A Polignano a Mare si è chiusa nel segno della partecipazione e della memoria la tre giorni «Nel segno di Domenico Modugno: canzone d’autore, cinema, luoghi del cuore», inserita nel più ampio progetto «Polignano a Mare Città della Musica». Un percorso intenso che ha intrecciato musica, racconto e identità culturale, restituendo tutta la complessità artistica e umana di Domenico Modugno.
A suggellare la manifestazione è stata la parata delle bande musicali, guidata da Renzo Rubino, che ha attraversato i luoghi simbolo della città coinvolgendo cittadini e visitatori in un’esperienza collettiva. Un momento profondamente radicato nella tradizione pugliese, dove il pubblico si è fatto parte attiva, accompagnando i musicisti in un repertorio che ha attraversato alcuni dei brani più iconici di Modugno, da «Ciao ciao bambina» a «Resta cu mme», fino alla tappa finale sul lungomare, davanti alla statua dedicata all’artista. Qui, le note di Nel blu, dipinto di blu hanno chiuso simbolicamente la manifestazione, trasformando lo spazio urbano in un grande coro condiviso.
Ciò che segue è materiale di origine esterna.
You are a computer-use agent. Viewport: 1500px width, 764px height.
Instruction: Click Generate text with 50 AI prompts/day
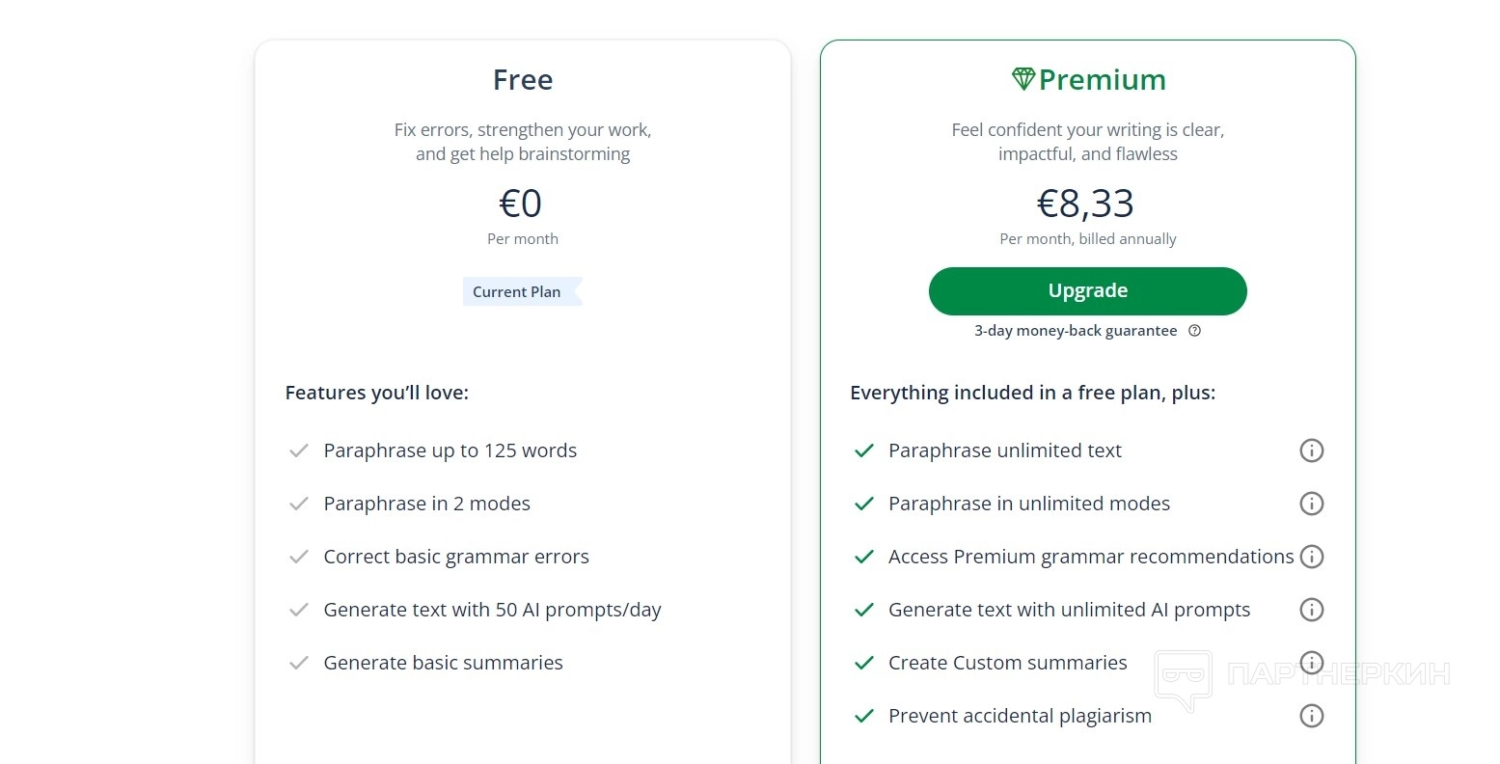[492, 610]
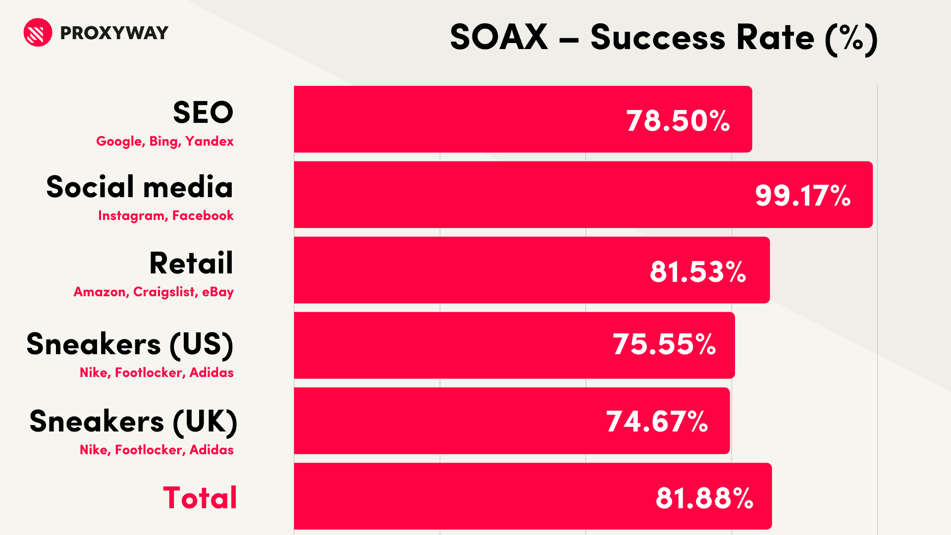Click the SEO category label

pyautogui.click(x=203, y=112)
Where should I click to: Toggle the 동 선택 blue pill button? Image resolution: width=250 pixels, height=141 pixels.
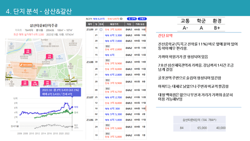click(132, 19)
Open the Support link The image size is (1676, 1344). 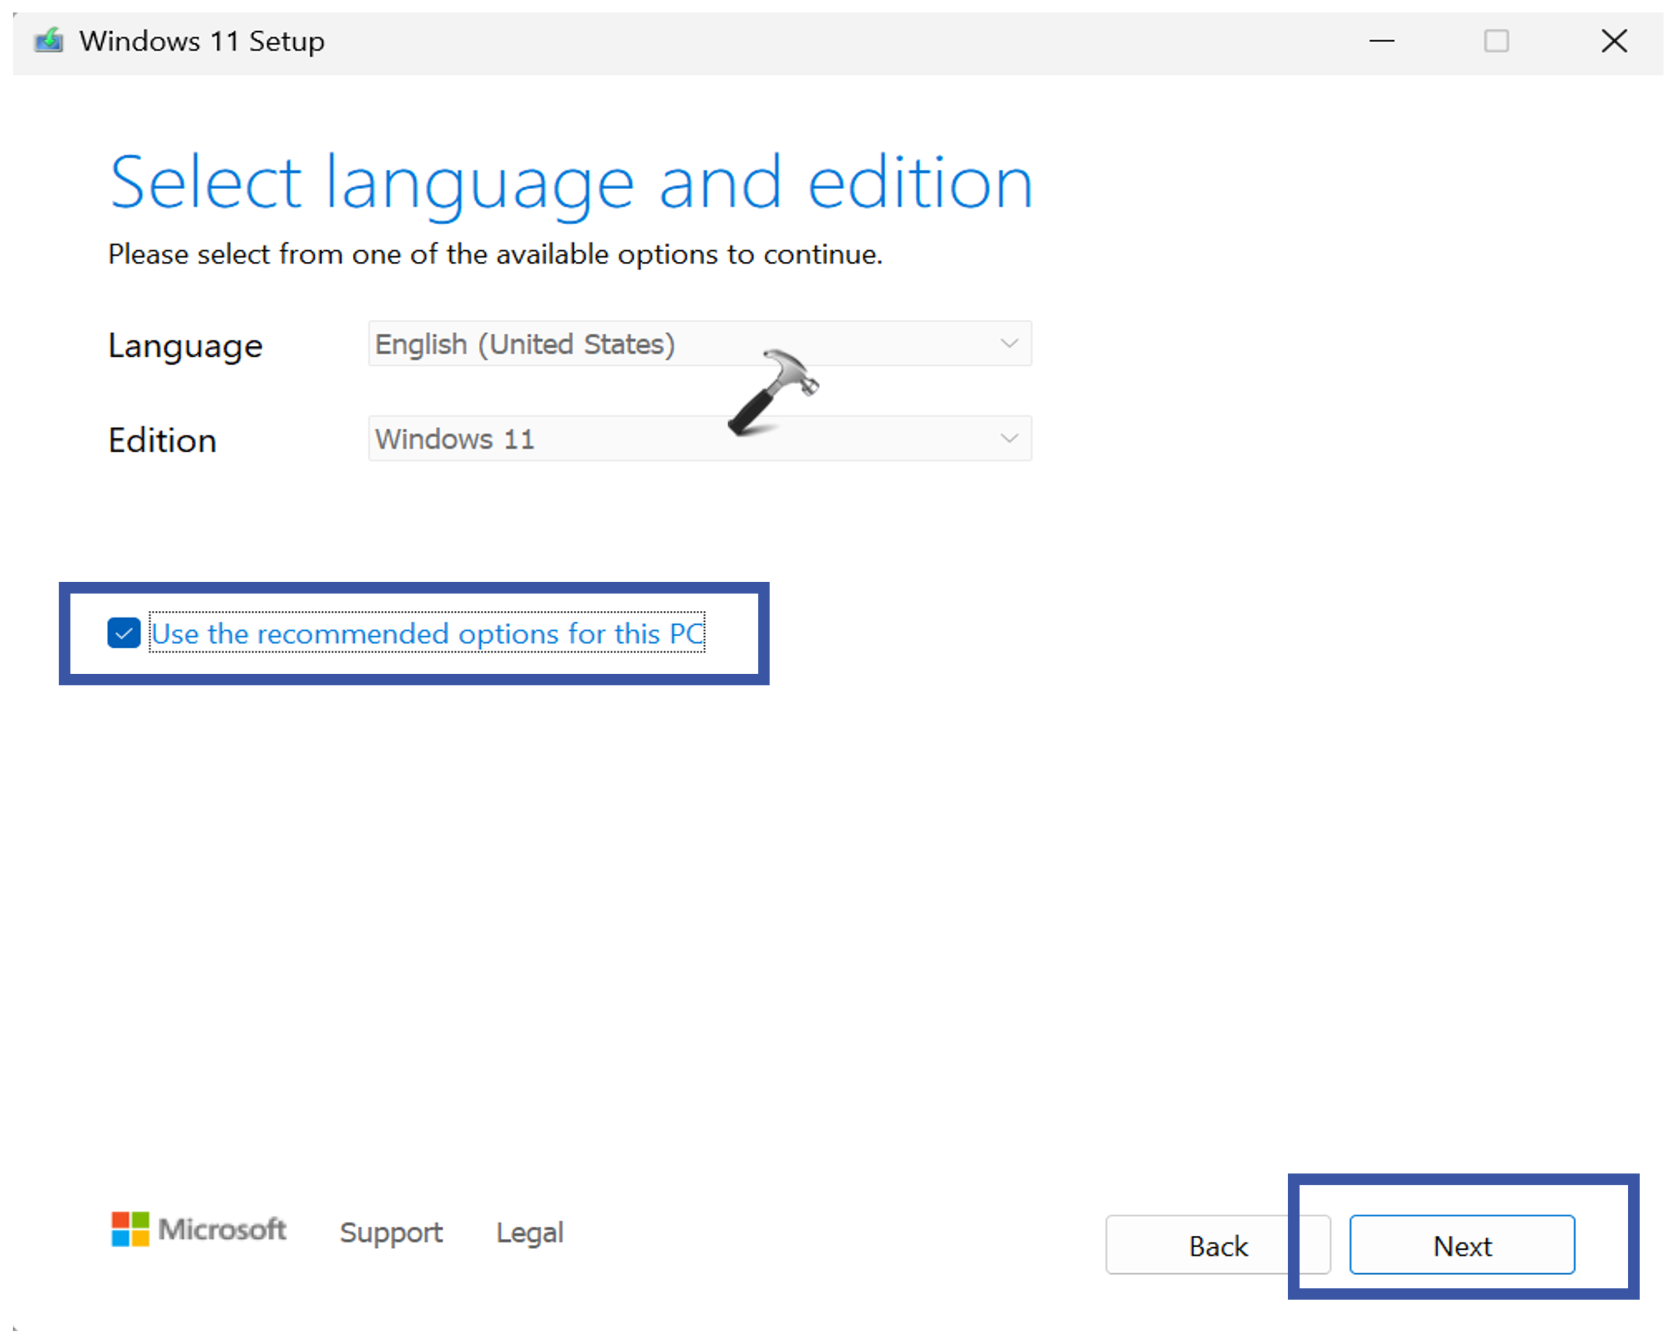coord(391,1233)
Nel corso della tre giorni, Polignano ha ospitato un ricco programma di incontri, talk e approfondimenti che hanno esplorato le molteplici dimensioni dell’opera di Modugno: non solo pilastro della canzone d’autore italiana, ma anche figura centrale nel mondo del cinema e dello spettacolo. Particolarmente significativa la giornata di sabato, con panel dedicati al rapporto tra musica e interpretazione e un focus sulla sua esperienza cinematografica, realizzato in collaborazione con il Centro Sperimentale di Cinematografia – Cineteca Nazionale, che ha riportato in città materiali d’archivio e testimonianze del suo percorso artistico.
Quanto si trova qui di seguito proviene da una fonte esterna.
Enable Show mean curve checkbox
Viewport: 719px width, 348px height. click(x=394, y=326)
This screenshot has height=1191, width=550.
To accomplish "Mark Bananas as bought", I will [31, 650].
A completare il racconto, la proiezione del film Nel blu dipinto di blu, che ha offerto al pubblico un ulteriore sguardo sul legame tra musica e cinema nella produzione di Modugno, sottolineando la sua capacità di attraversare linguaggi diversi mantenendo una forte identità espressiva.
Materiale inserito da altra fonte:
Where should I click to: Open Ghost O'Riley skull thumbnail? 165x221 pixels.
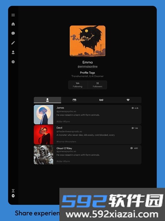pyautogui.click(x=44, y=155)
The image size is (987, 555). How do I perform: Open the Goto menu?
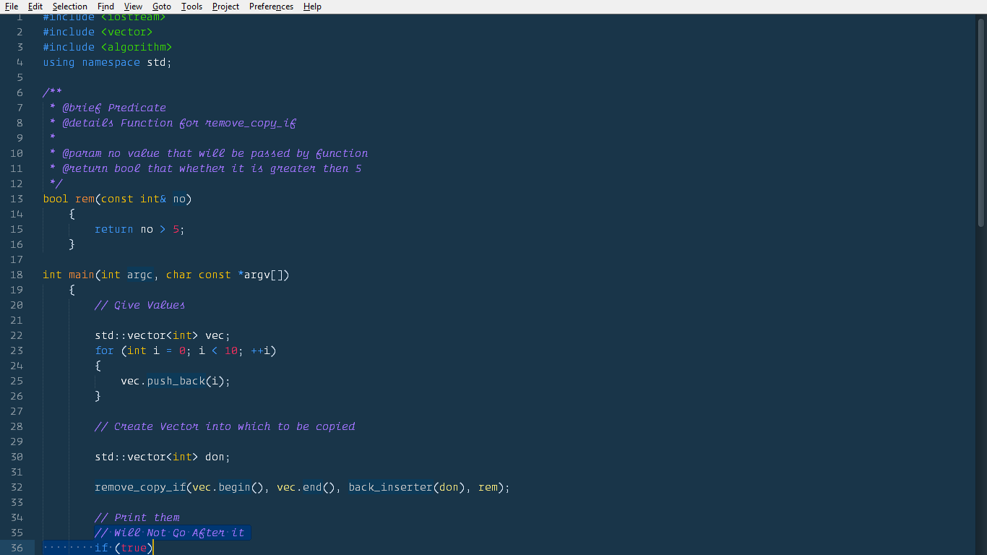click(x=162, y=7)
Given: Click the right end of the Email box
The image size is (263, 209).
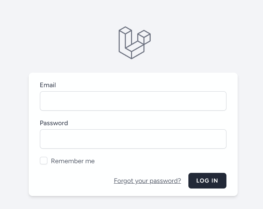Looking at the screenshot, I should click(223, 101).
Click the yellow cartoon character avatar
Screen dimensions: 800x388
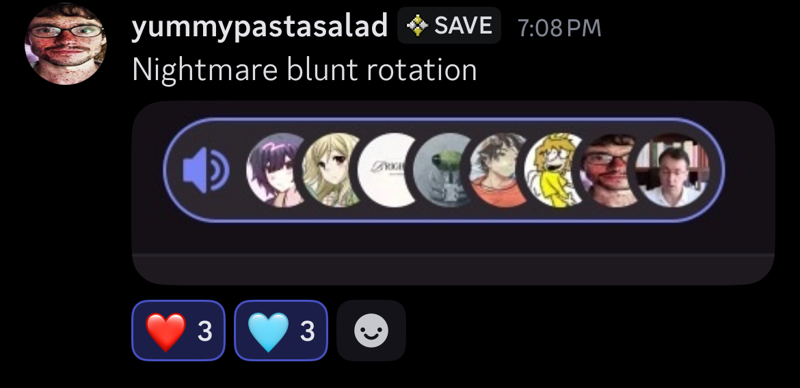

L’iniziativa ha confermato la volontà di costruire, attraverso «Polignano a Mare Città della Musica», un progetto culturale destinato a crescere nel tempo, mettendo in dialogo memoria e contemporaneità, ricerca e spettacolo. In questa direzione si inserisce anche la collaborazione tra San Pietro Vernotico, Polignano a Mare e Lampedusa e Linosa, formalizzata attraverso un accordo tra i Comuni che unisce tre territori simbolicamente legati alla figura di Modugno, aprendo a nuove prospettive di sviluppo culturale condiviso.
Archiviata questa prima intensa tappa, lo sguardo è già rivolto al futuro: il progetto tornerà infatti dal 4 al 6 settembre 2026 con una nuova serie di eventi, live e incontri dedicati alla musica d’autore, all’arte e al cinema, ancora una volta nel segno di Domenico Modugno.
L’evento è promosso dal Comune di Polignano a Mare in collaborazione con Regione Puglia e Puglia Culture, con la direzione artistica di Stefano Senardi, in sinergia con il Club Tenco, il Centro Sperimentale di Cinematografia – Cineteca Nazionale e realtà come Officina Pasolini, Officina Roversi e MAC – Musica d’Autore Contemporanea. Un sistema culturale che, partendo dalla memoria, continua a generare nuove traiettorie per la musica italiana.